I love events like Secret Cinema and suspect we will see increasing numbers of this sort of thing as modern media struggles to keep up with our changed attention spans and home cinema systems. Last week in New York I was lucky enough to see the new Punchdrunk show, Sleep No More, a dark, dance extravaganza set across five floors in three warehouses that I highly recommend you check out as they’ve extended their run till June. Although a very different beast, the high art of modern dance versus the ‘lower’ art of cinema, both events engage you in a similar way – you have a very unique experience, that generally equates to the more you put in, the more you get out – as opposed to normal media experience that is just a passive ‘sit and receive’ transaction.

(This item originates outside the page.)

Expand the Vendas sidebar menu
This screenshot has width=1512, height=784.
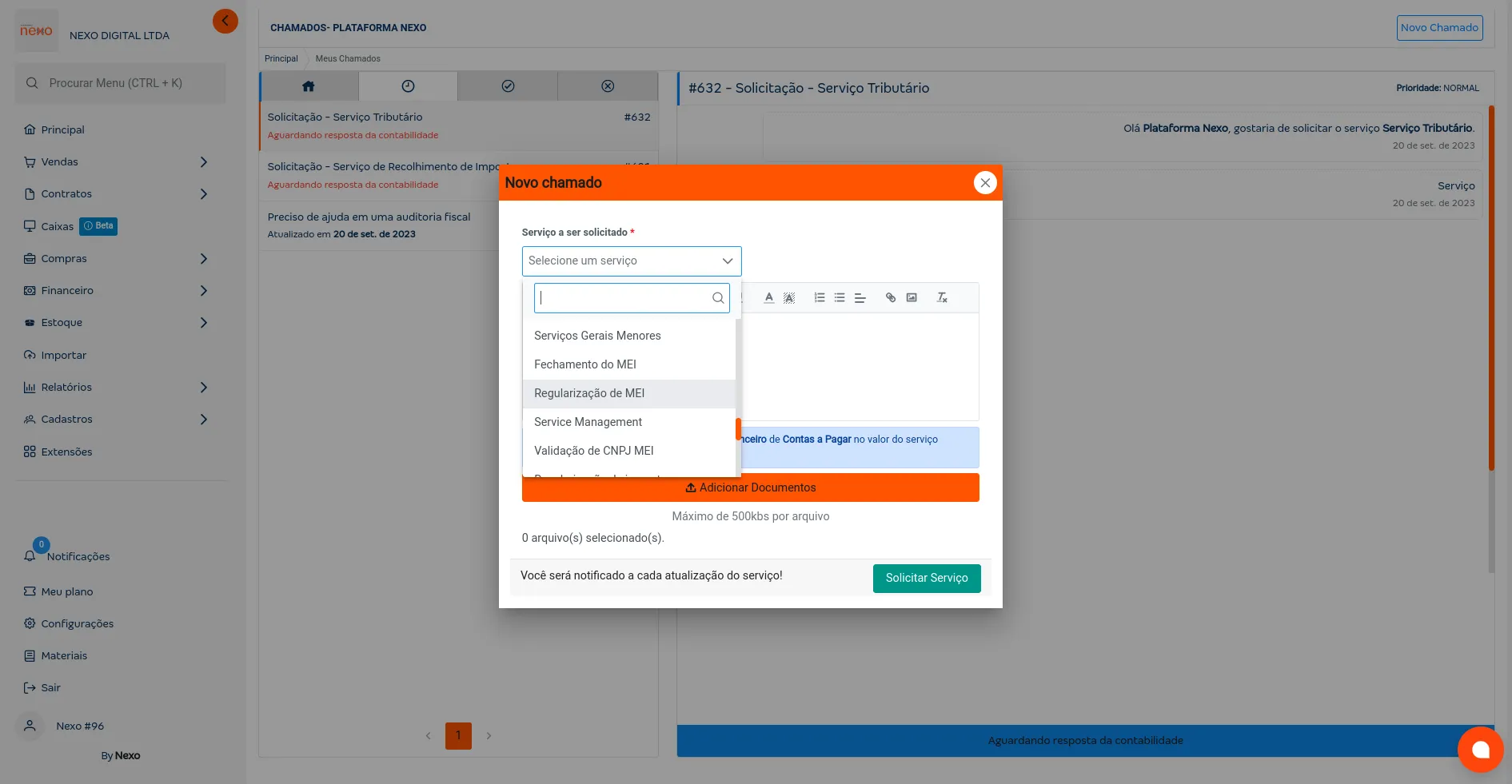coord(203,162)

Punchdrunk are particularly good at these engaged experiences, creating dark, cavernous spaces with literally no clues as to where you find the actual show. You can walk around for the entire time and see no performance at all, just fellow spectators where masques. Then suddenly you find a performer who you watch and follow as you choose. These performers could just be walking along, or suddenly they could do the most amazing dances up walls, or get naked in a techno rave or just grab you and look at you intently then run off elsewhere. How you react to the performance is up to you, but the more you put in by following the performers – sometimes running up stairs at a quick pace (so glad I’ve been running more recently) – the more you get back by finding strange hidden rooms and wonderful experiences that stay with you. In my head I have this image of a sea of masked faces watching one of the performers disrobe and stand in front of a bathtub that will likely stay with me the rest of my life, a scene that likely few other people have as opposed to the exact shared images of every movie or stage show. A Punchdrunk show is an experience I recommend to everyone without exception.
However in the absence of any more engaged experiences today, the French theme continued with the biopic Gainsbourg, a movie about the troubled musical genius, Serge Gainsbourg. More good stuff and highly recommended, especially si tu veut pratiquer ta francais. Et maintenant, bonne nuit a tous. A demain.